# how to get a merchant account



## tonyflores1 (Dec 7, 2010)

hi, im wondering if anyone can instruct me on how to open a merchant account? someone that can give me some steps to take? thank you.


----------



## Mortifier (May 12, 2008)

Here's a link for you, low rates, no hidden fees, easy setup in a couple days, and highly recommended:
e-online data > VAR Portal


----------



## fdsales (Jul 1, 2007)

Check w/ your bank, as most have their own merchant account processors they can recommend. Bear in mind you'll need to rent or purchase the credit card terminal, and really READ ALL the fine print on the contract. Most of the internet processors have lots of hidden charges loaded into their contracts, so READ CAREFULLY.


----------



## binki (Jul 16, 2006)

+1 on checking with your bank. they often have deals for customers. Otherwise Sam's Club and Costco are good.


----------



## hendrix (Aug 20, 2009)

you can use paypal. i have heard good things about it.


----------



## tonyflores1 (Dec 7, 2010)

so i can charge credit cards and everything with paypal?


----------



## hendrix (Aug 20, 2009)

yea for sure. its gaining more and more popularity all the time among consumers. plus they have services that make it really easy to sync with your website. check them out. i'll probably use them when i get a website up.


----------



## indeed (Dec 19, 2010)

PayPal all the way, and speak to Authorize.net while you are at it. The combination of these two companies will give you peace of mind. Please remember that disputes and chargebacks are going to play a role in this business and you want to make sure that you set up your policies properly. Sometimes customers will not take responsibility for their own mistakes and then go running to the card companies/PayPal and you need to have some strong protection. You will be surprised or maybe not, we live in a strange world.....


----------



## tonyflores1 (Dec 7, 2010)

thank you so much. so Authorize.net will protect me from chargebacks?


----------



## indeed (Dec 19, 2010)

tonyflores1 said:


> thank you so much. so Authorize.net will protect me from chargebacks?
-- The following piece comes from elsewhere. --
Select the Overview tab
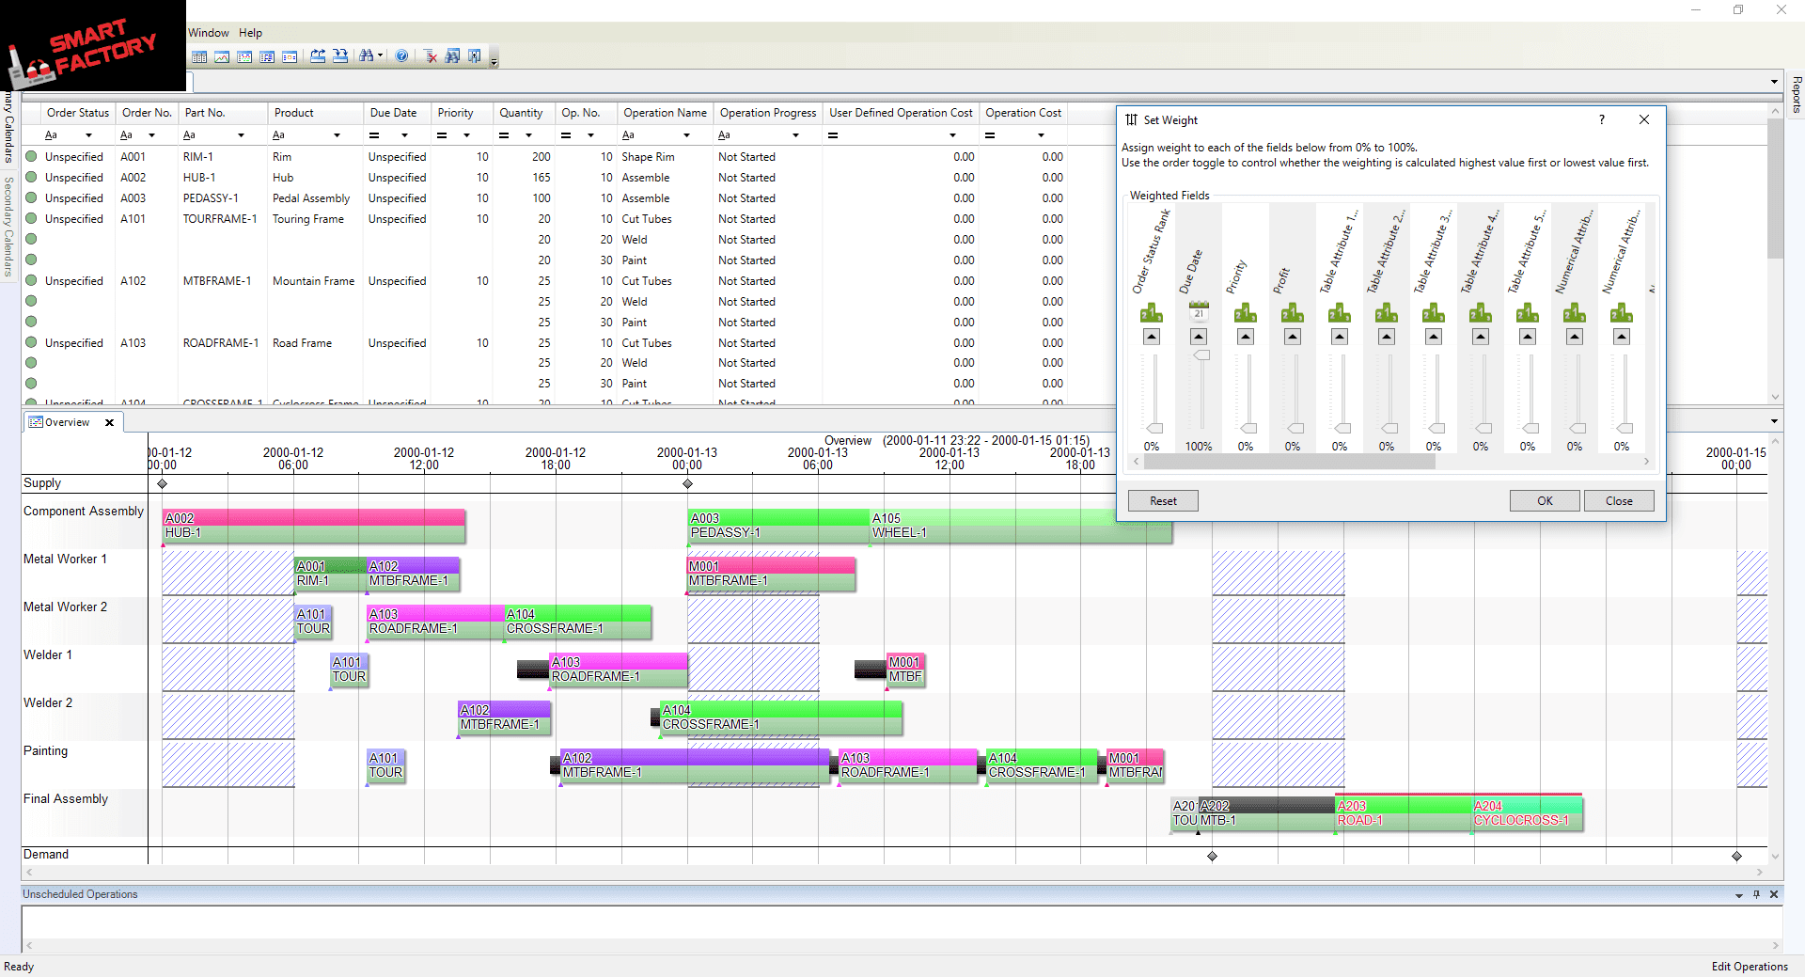This screenshot has width=1805, height=977. [x=67, y=422]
Sometimes customers make erroneous claims and the companies just awards them the chargeback meanwhile they keep the merchandise. They will help to protect you and they never actually keep the card on file with your server. This is good in case of any hacks to your server. You will be able to plead your case properly which is a good thing. 

PayPal also helps you with this. The customer can dispute a charge for a refund within 45 days and they sometimes run to their card company/bank and act as if they didn't authorize the charge so they can get a refund. Beware of this when speaking to a disgruntled customer. To be fair sometimes, due to the way the charge shows up on their account statement, the customer forgets they made the charge and asks their company for a refund. To get around this make sure you outline for every transaction how it will show up on their statement. Here's to your success and Happy Holidays!


----------



## tonyflores1 (Dec 7, 2010)

thank you so much


----------



## puzzleswithout (Jun 2, 2010)

tonyflores1 said:


> hi, im wondering if anyone can instruct me on how to open a merchant account? someone that can give me some steps to take? thank you.
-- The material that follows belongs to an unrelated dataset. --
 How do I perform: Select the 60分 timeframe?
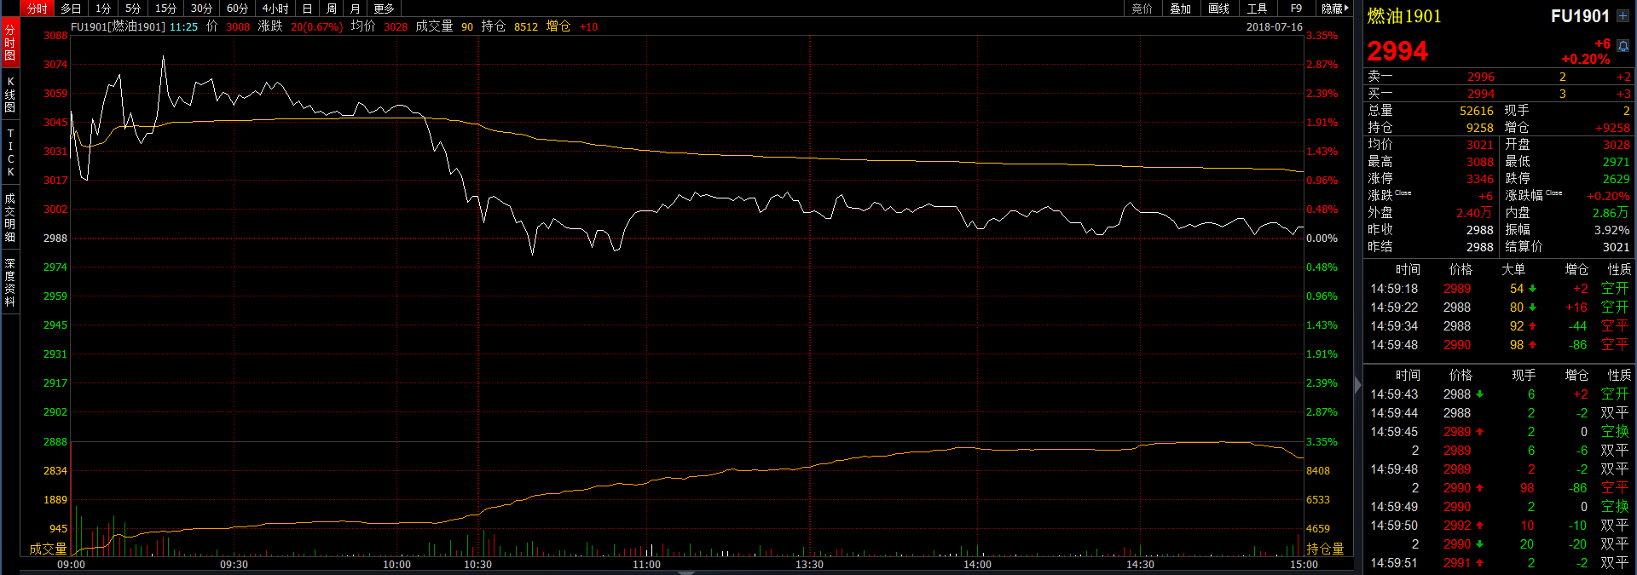pos(237,9)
We use Google Checkout and have been, thus far, satisfied.


----------



## Rodney (Nov 3, 2004)

tonyflores1 said:


> thank you so much. so Authorize.net will protect me from chargebacks?


No, a customer can still file a chargeback and get their money back if you use authorize.net

It's just part of the cost of doing business.

There are things you can do to help avoid chargebacks on your end:

- Make sure the customer knows the company name that will show up on their receipt
- Offer great customer service and a reasonable refund policy
- Deliver the products/services that were expected in a timely manner, etc
- Use a delivery carry that provides detailed tracking

But there may still be times where a customer is mad or gets confused and contacts their credit card company for a refund. It will be up to you at that point to defend your case with the information you have.

I use e-onlinedata as my merchant account, but your local bank can also provide one.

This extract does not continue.